Когда пришла к нему Фанни и подала ему альбомчик, он тщательно осмотрел его, взвесил на весах, потом сосчитал на счетах и предложил ей за него целых 20 франков, что было немного больше половины того, что он стоил…
Фанни не хотелось отдавать его так дешево, притом через месяц она должна была принести 25 франков или проститься с альбомчиком навсегда. Она взглянула на длинцое лицо г. Считало, на его нос крючком и острый подбородок, на его волосы, которые свешивались длинными локонами из-под бархатной шапочки; она посмотрела, с каким аппетитом он ел жирный пирожок с луком, и ей так страшно захотелось есть, что она отдала свой дорогой медальончик за 20 франков.
И вот теперь уже почти три дня, как от этих 20 франков ничего не осталось. Но завтра, о, завтра у ней будут опять деньги! И она работала так весело изо всех сил, не замечая, что этих сил было немного.
По временам у ней кружилась голова. «Это от голода, – думала Фанни, пристально вглядываясь в свою худую руку, которой придерживала шитье. – И зачем это нужно непременно моим рукам, чтобы желудок был сыт? Надо бы было так сделать, чтобы меня вовсе не было, а были бы одни руки и они шили бы на всех и деньги бы брали… Но зачем же им понадобились бы деньги?.. Ах, какие мне все глупости приходят в голову!..»
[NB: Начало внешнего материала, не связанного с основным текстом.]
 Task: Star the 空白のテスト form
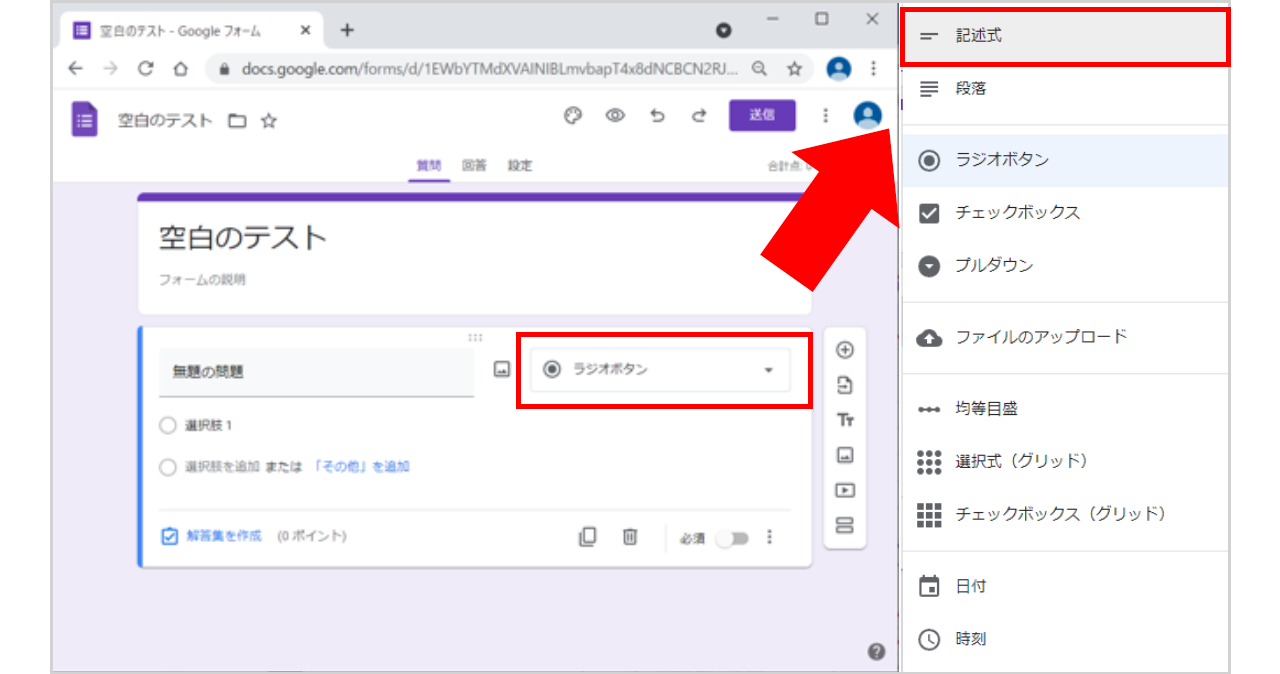click(x=268, y=121)
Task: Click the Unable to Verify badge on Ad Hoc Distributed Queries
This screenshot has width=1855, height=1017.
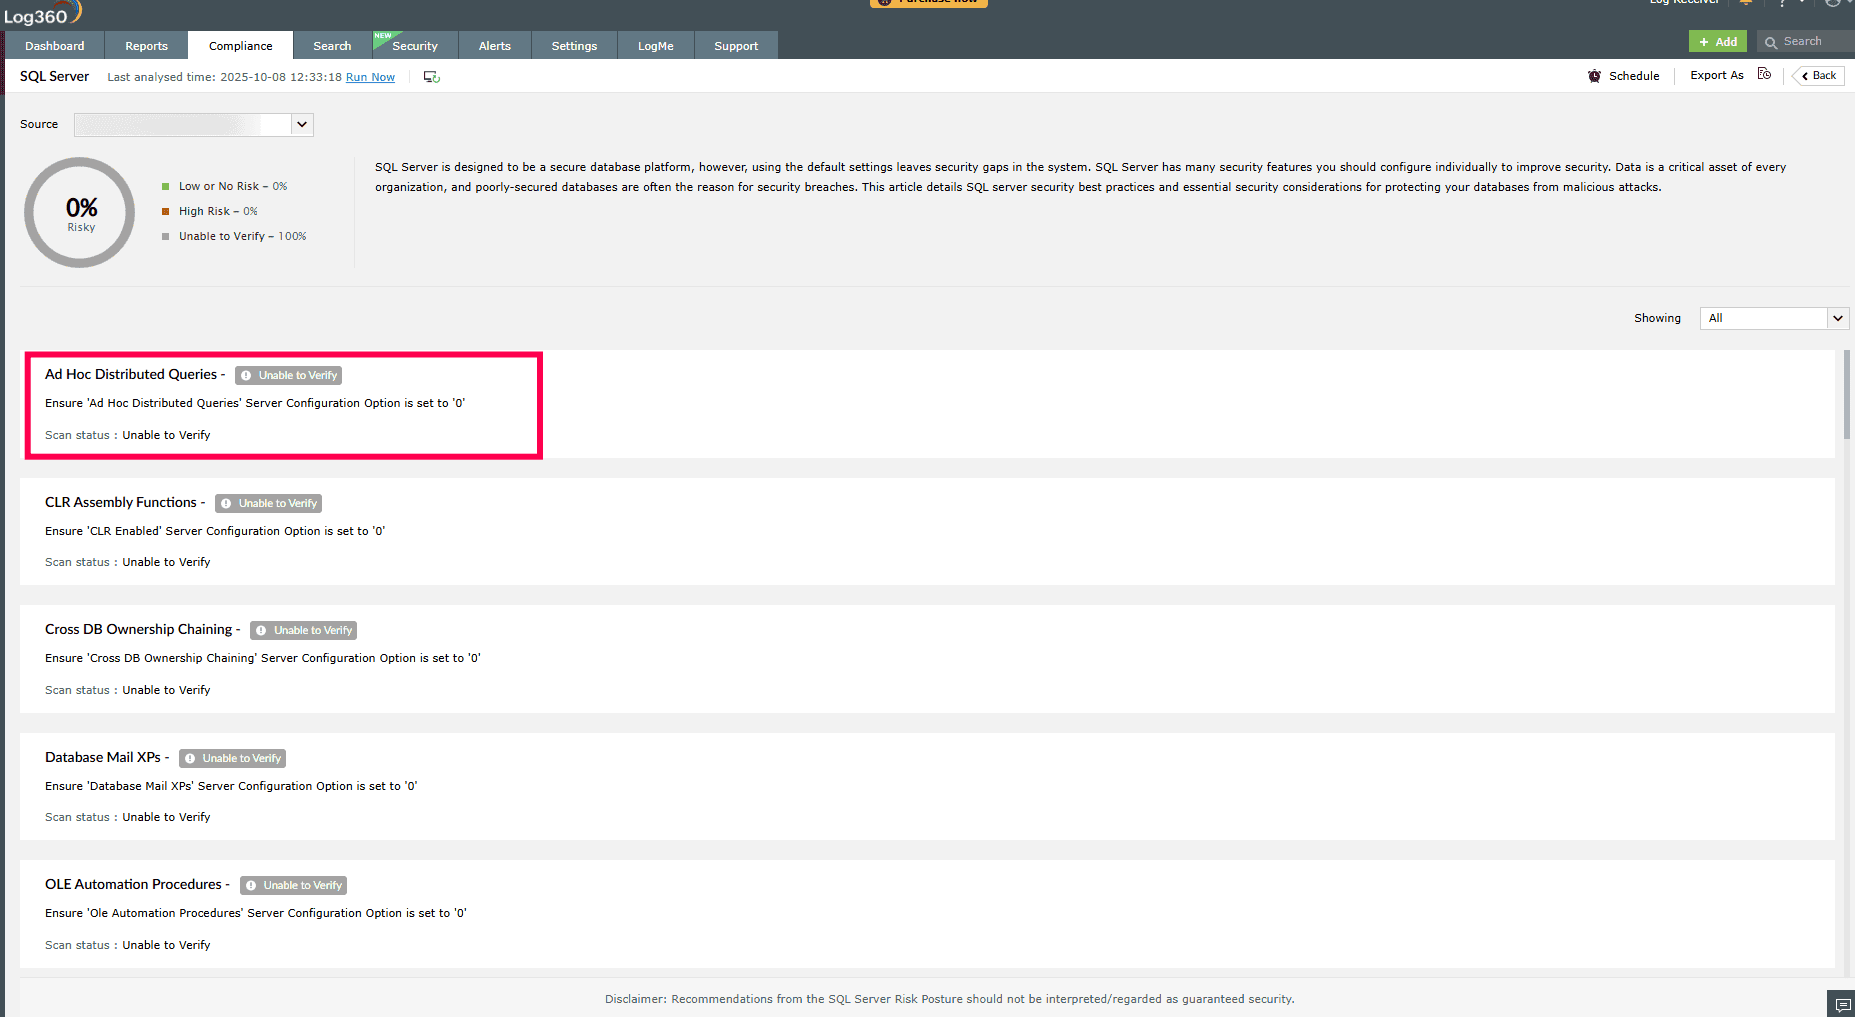Action: (288, 375)

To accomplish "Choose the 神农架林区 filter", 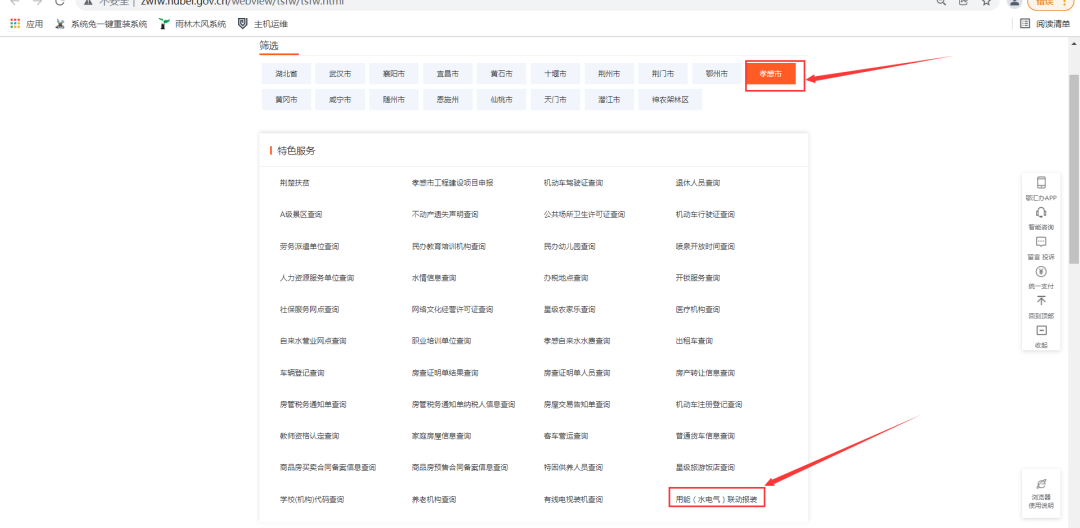I will pyautogui.click(x=670, y=100).
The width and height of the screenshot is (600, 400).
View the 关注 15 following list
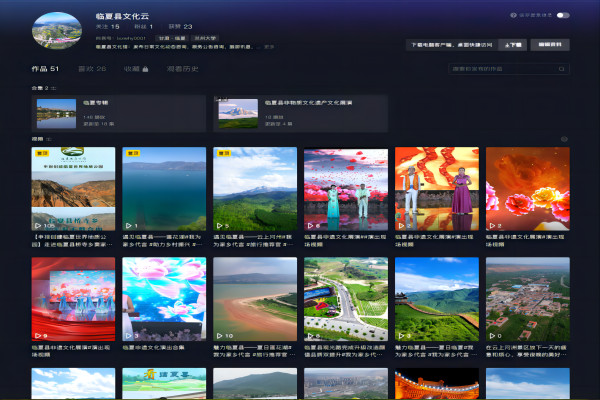pos(108,27)
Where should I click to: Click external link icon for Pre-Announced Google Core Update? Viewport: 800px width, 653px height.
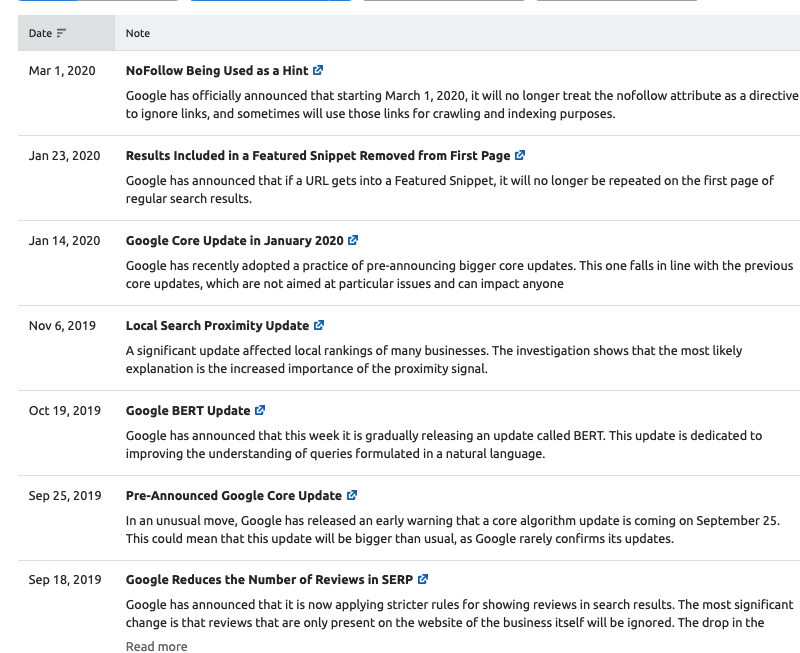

А работа все-таки шла вперед и притом быстро. Лиф со строчками начал уже выходить как раз по талии маленькой Нины… Фанни шила и любовалась этим лифом. Он, действительно, был очень хорош. Притом каждому приятно полюбоваться на свою работу. Когда были готовы рукава, Фанни приделала к ним синие банты и даже приколола к ним коричневые листья с серебряными блестками… Да! это было удивительно красиво. Так красиво, что Фанни забыла свой голод. Очевидно, платье было лучше всякого кушанья.
Но как только положила она его в сторону, так сейчас ей опять представились те три картофелинки, которые она съела третьего дня. Ах! какие они были вкусные! «Но мне и без еды теперь так хорошо, легко! – думала Фанни. – Так весело, голова не кружится, грудь не болит, я не кашляю. И притом главное дело сделано. Лиф сшит. Теперь надо приняться за юбку».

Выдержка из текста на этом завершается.